Klimawandel-Skeptiker machen es vor

Dass eine solche Strategie aufgehen kann, zeigt die Diskussion um den Klimawandel. Obwohl der menschenverursachte Klimawandel von der Wissenschaft so gut wie einhellig als Tatsache anerkannt wird, haben einige wenige Skeptiker es geschafft, in der Öffentlichkeit den Eindruck zu erwecken, dass es sich um eine offene Frage handele. Geholfen haben ihnen dabei die Publikumsmedien. Sie haben mit der Absicht, Meinungsvielfalt zu unterstützen, dazu beigetragen, dass der Eindruck entsteht, es gäbe eine „Debatte“ über den Klimawandel. Die Zuckerwandel setzt auf die gleiche Strategie, um die in politischen Diskussion befindliche ‚Zuckersteuer‘ abzuwehren.

Dass die Autoren der Zucker-Debatte keine Meinungsvielfalt abbilden sondern, mehr oder weniger, in die von der Zuckerwirtschaft ausgerufene Marschrichtung marschieren – geschenkt!  Was sauer aufstößt, ist etwas anderes: Das Tagesspiegel-Format „Open Debate“ stellt der Zuckerwirtschaft nicht nur eine Bühne (so wie eine gewöhnliche Anzeige oder ein Advertorial). Vermietet wird schließlich nicht nur ein leere Seite, sondern zugleich auch das vom Tagesspiegel entwickelte Debattenformat „Causa“. Wenn ich die Leibniz-Gesellschaft wäre, die – in redlicher Absicht – sich der Debatte um Sinn und Nutzen von Tierversuchen in der Wissenschaft stellt und dazu Tagesspiegel-Online-Seiten auf „Open Debate“ bucht – ich glaube, ich wäre wenig begeistert, wenn direkt neben mir eine Debatte stände, die in gezielt manipulatorischer Absicht versucht, nicht nur mit Inhalten und Argumenten zu werben, sondern das Format „Debatte“ für ihre Zwecke kapert.

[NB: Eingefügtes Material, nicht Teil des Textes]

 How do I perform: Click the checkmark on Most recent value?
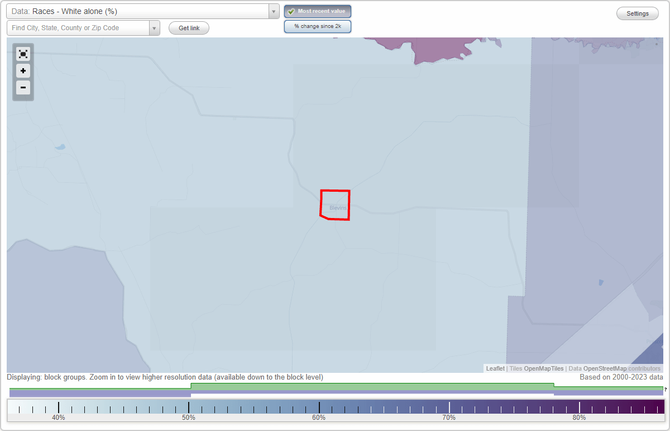pyautogui.click(x=291, y=11)
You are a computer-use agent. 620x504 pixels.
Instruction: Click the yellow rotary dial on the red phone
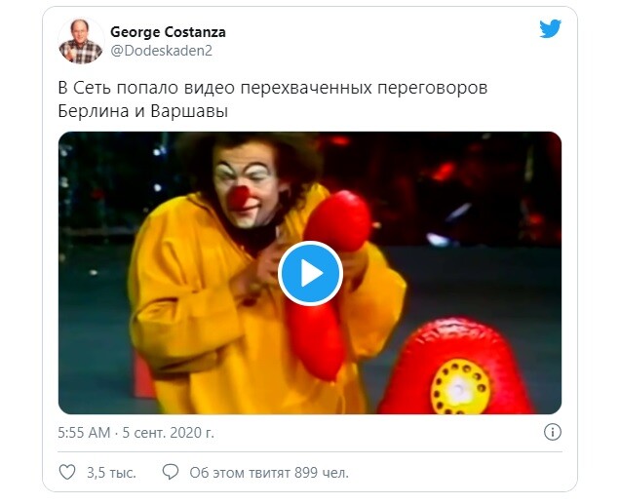[x=460, y=387]
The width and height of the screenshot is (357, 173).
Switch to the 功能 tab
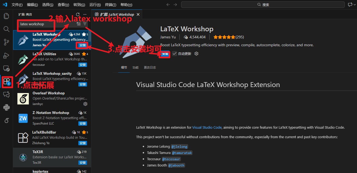135,67
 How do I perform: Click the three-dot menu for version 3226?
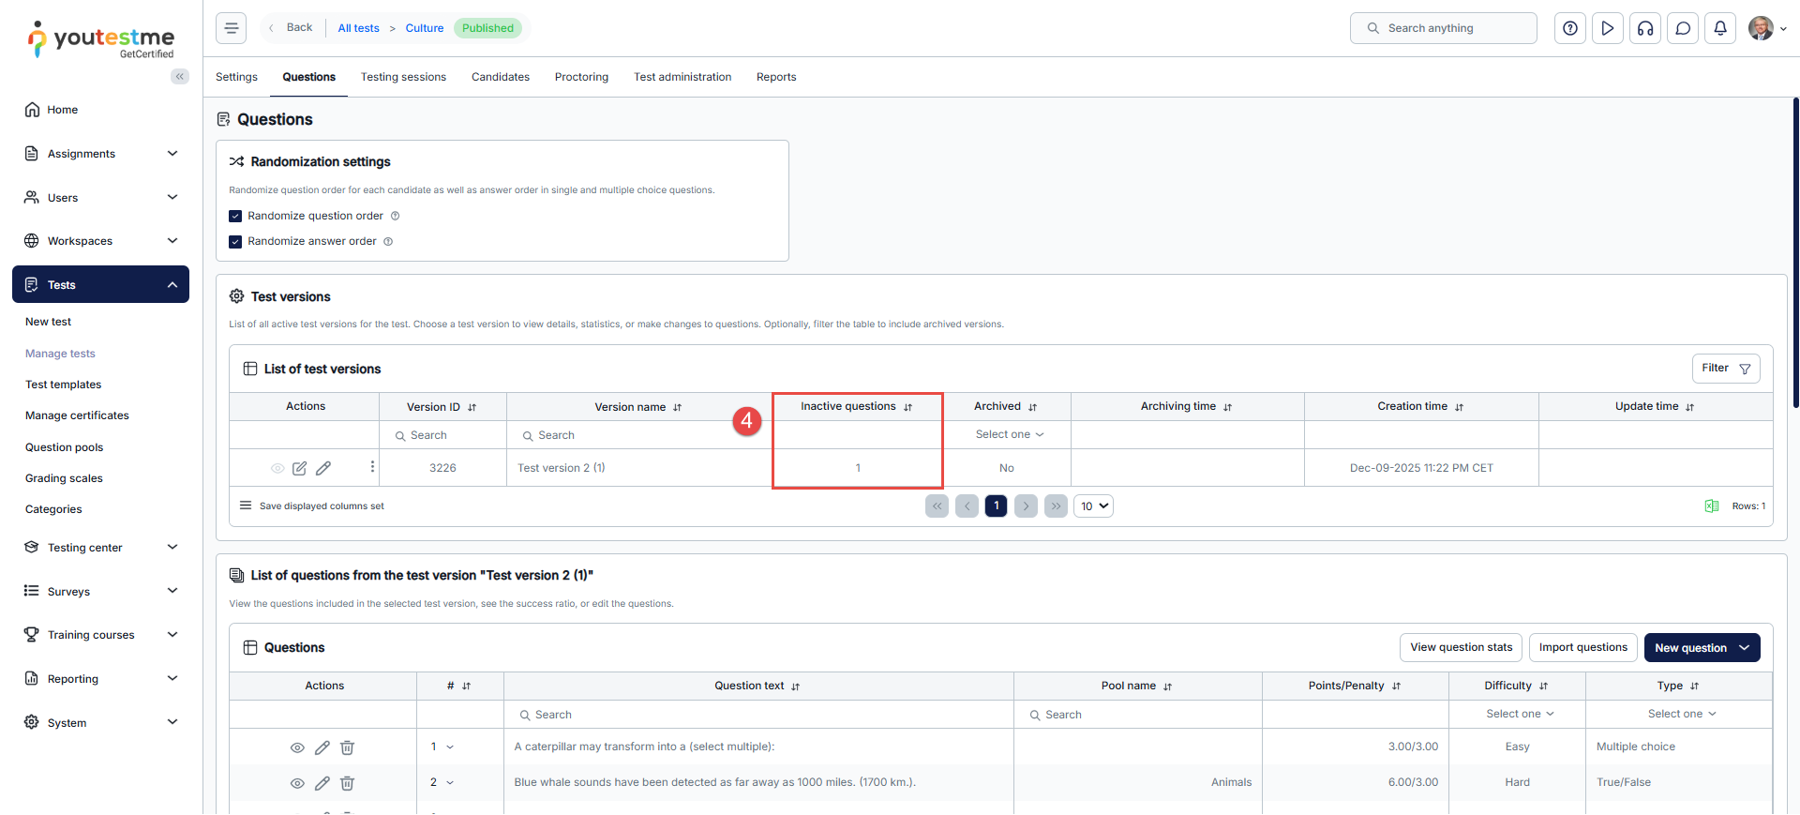(372, 467)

Die Lektion: Wer als Veranstalter von Debatten auftritt, hat so etwas wie eine Verantwortung dafür, dass es sich bei den Debattenthemen um echte Streitfragen handelt und nicht Versuche, Verwirrung zu stiften. Wer als Gastgeber von Bezahl-Debatten in dieser Sache völlig ungeniert ageirt, der riskiert den Verlust seiner Glaubwürdigkeit auch in anderen Kontexten.